───── LISTED ENTRIES ─────
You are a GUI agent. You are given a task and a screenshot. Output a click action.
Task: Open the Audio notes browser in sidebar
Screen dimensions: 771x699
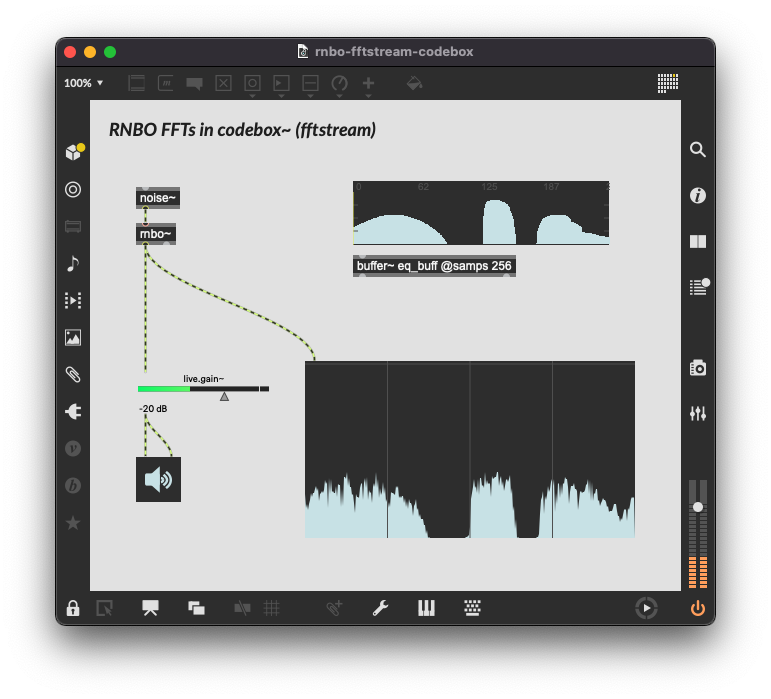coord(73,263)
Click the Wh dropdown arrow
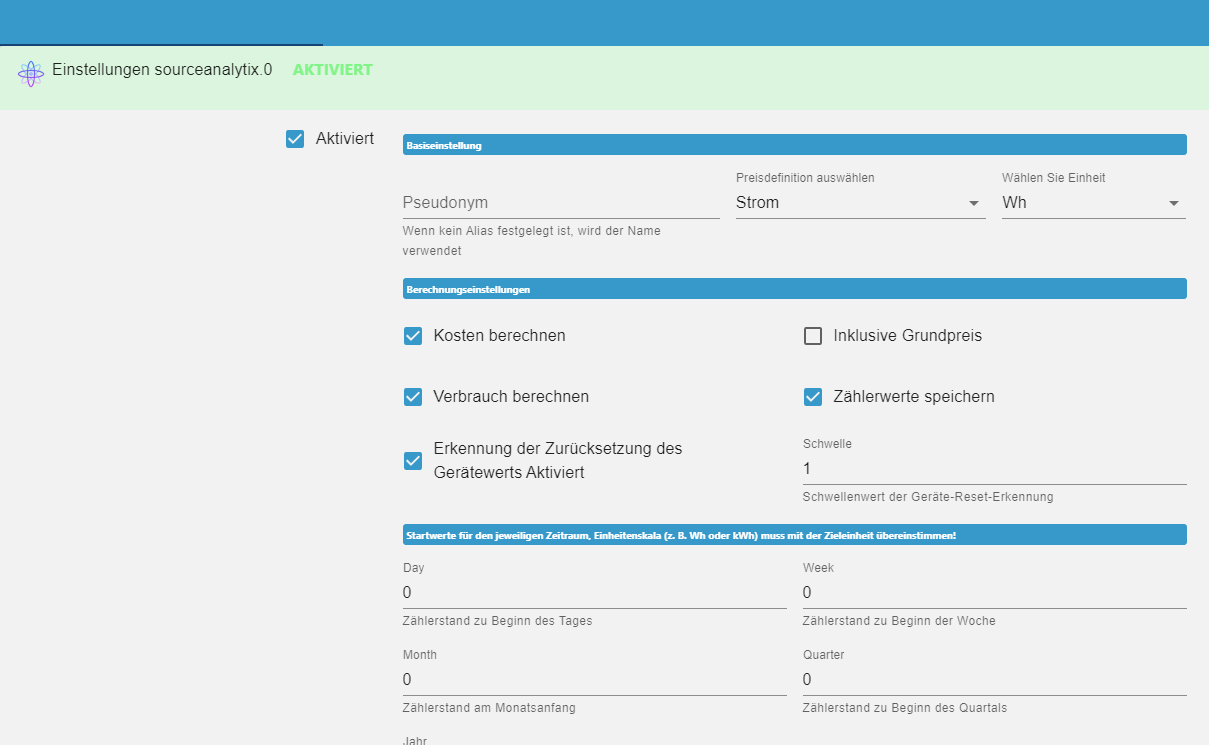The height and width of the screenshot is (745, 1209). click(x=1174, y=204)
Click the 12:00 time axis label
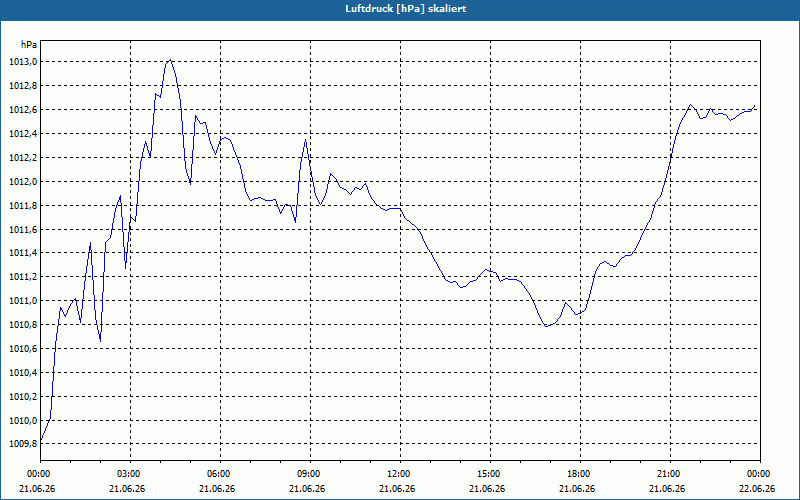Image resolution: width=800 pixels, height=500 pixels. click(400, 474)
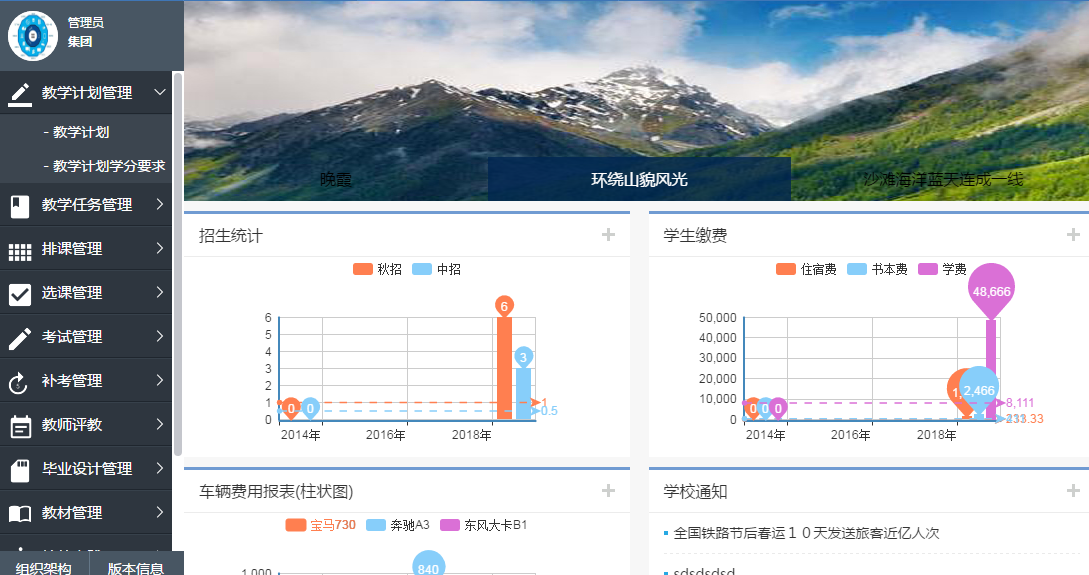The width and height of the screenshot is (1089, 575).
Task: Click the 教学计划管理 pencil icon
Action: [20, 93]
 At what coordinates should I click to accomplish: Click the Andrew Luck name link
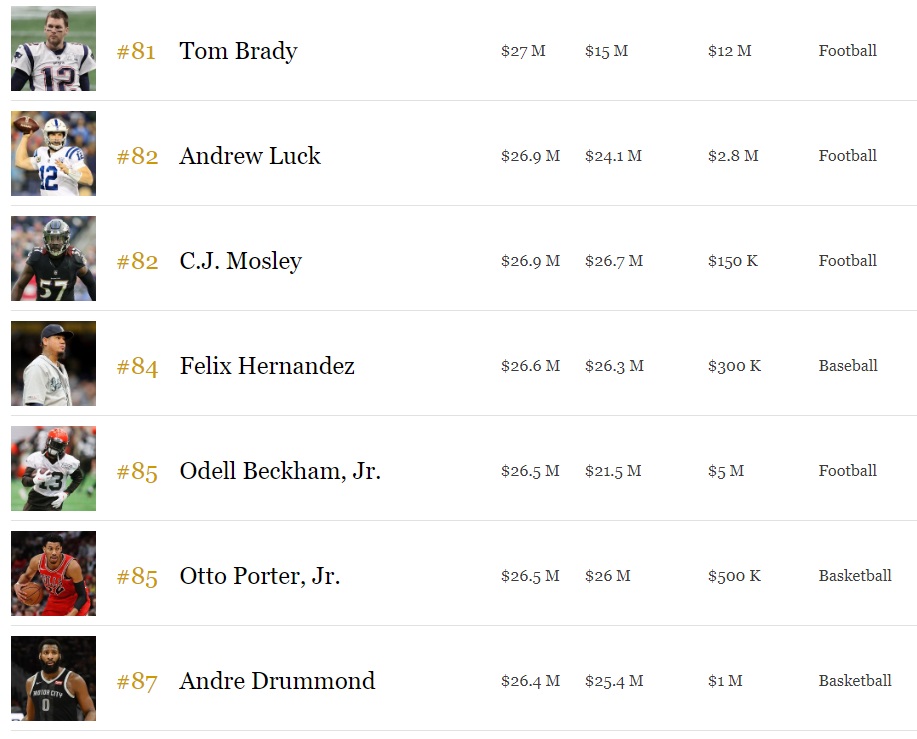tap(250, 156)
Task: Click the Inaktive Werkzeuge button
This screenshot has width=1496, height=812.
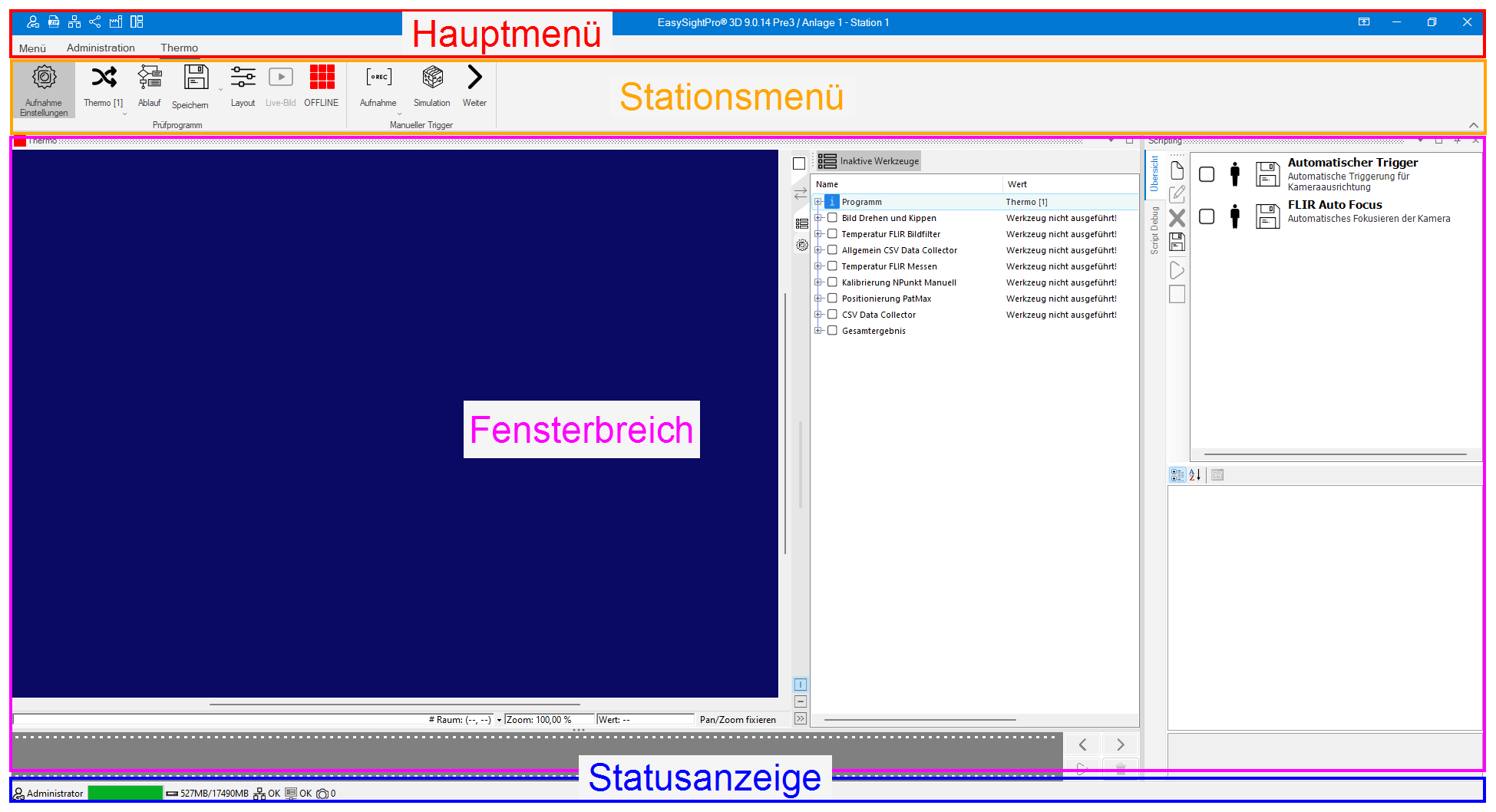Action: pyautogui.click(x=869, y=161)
─────
Convert the items above, from the start of the items through the one containing "The height and", into a two-column CSV with columns named instruction and response. Give one row per item, put each field in quotation marks with its line breaks replaced by spaces, and leave out the pictures.

* _THE ANSWER_:
instruction,response
"You are a GUI agent. You are given a task and a screenshot. Output a click action. Task: Open the Audio notes browser in sidebar Screen dimensions: 771x699","coord(73,263)"
"Click the Wh dropdown arrow","The height and width of the screenshot is (745, 1209). click(x=1174, y=204)"